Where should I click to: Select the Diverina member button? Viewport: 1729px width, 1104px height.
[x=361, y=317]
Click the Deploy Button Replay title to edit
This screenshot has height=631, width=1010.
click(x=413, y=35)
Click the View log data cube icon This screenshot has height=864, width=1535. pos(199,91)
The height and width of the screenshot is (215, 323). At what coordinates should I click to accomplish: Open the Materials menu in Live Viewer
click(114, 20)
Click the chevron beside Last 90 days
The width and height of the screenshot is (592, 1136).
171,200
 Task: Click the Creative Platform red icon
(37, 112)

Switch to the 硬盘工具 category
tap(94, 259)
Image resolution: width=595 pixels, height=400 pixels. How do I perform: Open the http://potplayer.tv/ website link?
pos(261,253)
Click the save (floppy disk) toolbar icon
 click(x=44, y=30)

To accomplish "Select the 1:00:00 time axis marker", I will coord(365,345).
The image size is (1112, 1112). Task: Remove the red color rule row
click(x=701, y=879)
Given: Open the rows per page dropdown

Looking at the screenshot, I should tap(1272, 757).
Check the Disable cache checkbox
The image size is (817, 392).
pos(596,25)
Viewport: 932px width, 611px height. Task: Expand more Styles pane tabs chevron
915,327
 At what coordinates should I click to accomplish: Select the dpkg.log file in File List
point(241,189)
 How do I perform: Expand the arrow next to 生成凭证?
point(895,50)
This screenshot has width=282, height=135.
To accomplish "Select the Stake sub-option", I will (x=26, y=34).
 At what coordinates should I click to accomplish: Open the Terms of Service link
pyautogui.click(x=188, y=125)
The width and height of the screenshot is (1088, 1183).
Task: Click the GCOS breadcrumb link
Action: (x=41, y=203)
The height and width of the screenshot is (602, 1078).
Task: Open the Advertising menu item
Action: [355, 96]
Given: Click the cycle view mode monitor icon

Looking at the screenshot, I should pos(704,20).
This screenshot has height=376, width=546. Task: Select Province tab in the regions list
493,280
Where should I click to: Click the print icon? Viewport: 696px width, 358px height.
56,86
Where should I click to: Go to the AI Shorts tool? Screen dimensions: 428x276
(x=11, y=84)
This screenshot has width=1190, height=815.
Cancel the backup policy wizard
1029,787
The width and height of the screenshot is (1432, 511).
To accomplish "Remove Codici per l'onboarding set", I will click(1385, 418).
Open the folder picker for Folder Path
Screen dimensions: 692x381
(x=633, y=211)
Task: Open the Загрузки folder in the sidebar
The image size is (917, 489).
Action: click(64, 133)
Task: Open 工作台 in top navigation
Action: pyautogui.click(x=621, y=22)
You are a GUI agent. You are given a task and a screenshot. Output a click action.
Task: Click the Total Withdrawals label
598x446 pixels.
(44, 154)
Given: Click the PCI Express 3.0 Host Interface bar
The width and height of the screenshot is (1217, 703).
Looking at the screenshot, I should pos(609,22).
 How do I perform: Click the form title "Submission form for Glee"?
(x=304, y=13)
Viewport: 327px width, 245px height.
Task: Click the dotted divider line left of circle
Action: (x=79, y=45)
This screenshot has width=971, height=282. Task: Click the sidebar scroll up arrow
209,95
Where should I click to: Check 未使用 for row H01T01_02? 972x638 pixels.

-.-.-

• _Work to complete_:
Return all of the records above line for line, with every character left unchanged.

• _Answer below_:
Where should I click to: Select the Diverina member button? Viewport: 1729px width, 1104px height.
[x=361, y=317]
Click the Deploy Button Replay title to edit
This screenshot has height=631, width=1010.
click(x=413, y=35)
Click the View log data cube icon This screenshot has height=864, width=1535. pos(199,91)
The height and width of the screenshot is (215, 323). At what coordinates should I click to accomplish: Open the Materials menu in Live Viewer
click(114, 20)
Click the chevron beside Last 90 days
The width and height of the screenshot is (592, 1136).
171,200
 Task: Click the Creative Platform red icon
(37, 112)

Switch to the 硬盘工具 category
tap(94, 259)
Image resolution: width=595 pixels, height=400 pixels. How do I perform: Open the http://potplayer.tv/ website link?
pos(261,253)
Click the save (floppy disk) toolbar icon
 click(x=44, y=30)

To accomplish "Select the 1:00:00 time axis marker", I will coord(365,345).
The image size is (1112, 1112). Task: Remove the red color rule row
click(x=701, y=879)
Given: Open the rows per page dropdown

Looking at the screenshot, I should tap(1272, 757).
Check the Disable cache checkbox
The image size is (817, 392).
pos(596,25)
Viewport: 932px width, 611px height. Task: Expand more Styles pane tabs chevron
915,327
 At what coordinates should I click to accomplish: Select the dpkg.log file in File List
point(241,189)
 How do I perform: Expand the arrow next to 生成凭证?
point(895,50)
This screenshot has width=282, height=135.
To accomplish "Select the Stake sub-option", I will (x=26, y=34).
 At what coordinates should I click to accomplish: Open the Terms of Service link
pyautogui.click(x=188, y=125)
The width and height of the screenshot is (1088, 1183).
Task: Click the GCOS breadcrumb link
Action: (x=41, y=203)
The height and width of the screenshot is (602, 1078).
Task: Open the Advertising menu item
Action: [355, 96]
Given: Click the cycle view mode monitor icon

Looking at the screenshot, I should pos(704,20).
This screenshot has height=376, width=546. Task: Select Province tab in the regions list
493,280
Where should I click to: Click the print icon? Viewport: 696px width, 358px height.
56,86
Where should I click to: Go to the AI Shorts tool? Screen dimensions: 428x276
(x=11, y=84)
This screenshot has width=1190, height=815.
Cancel the backup policy wizard
1029,787
The width and height of the screenshot is (1432, 511).
To accomplish "Remove Codici per l'onboarding set", I will click(1385, 418).
Open the folder picker for Folder Path
Screen dimensions: 692x381
(x=633, y=211)
Task: Open the Загрузки folder in the sidebar
The image size is (917, 489).
Action: click(64, 133)
Task: Open 工作台 in top navigation
Action: pyautogui.click(x=621, y=22)
You are a GUI agent. You are given a task and a screenshot. Output a click action.
Task: Click the Total Withdrawals label
598x446 pixels.
(44, 154)
Given: Click the PCI Express 3.0 Host Interface bar
The width and height of the screenshot is (1217, 703).
Looking at the screenshot, I should pos(609,22).
 How do I perform: Click the form title "Submission form for Glee"?
(x=304, y=13)
Viewport: 327px width, 245px height.
Task: Click the dotted divider line left of circle
Action: (x=79, y=45)
This screenshot has width=971, height=282. Task: Click the sidebar scroll up arrow
209,95
Where should I click to: Check 未使用 for row H01T01_02? 972x638 pixels.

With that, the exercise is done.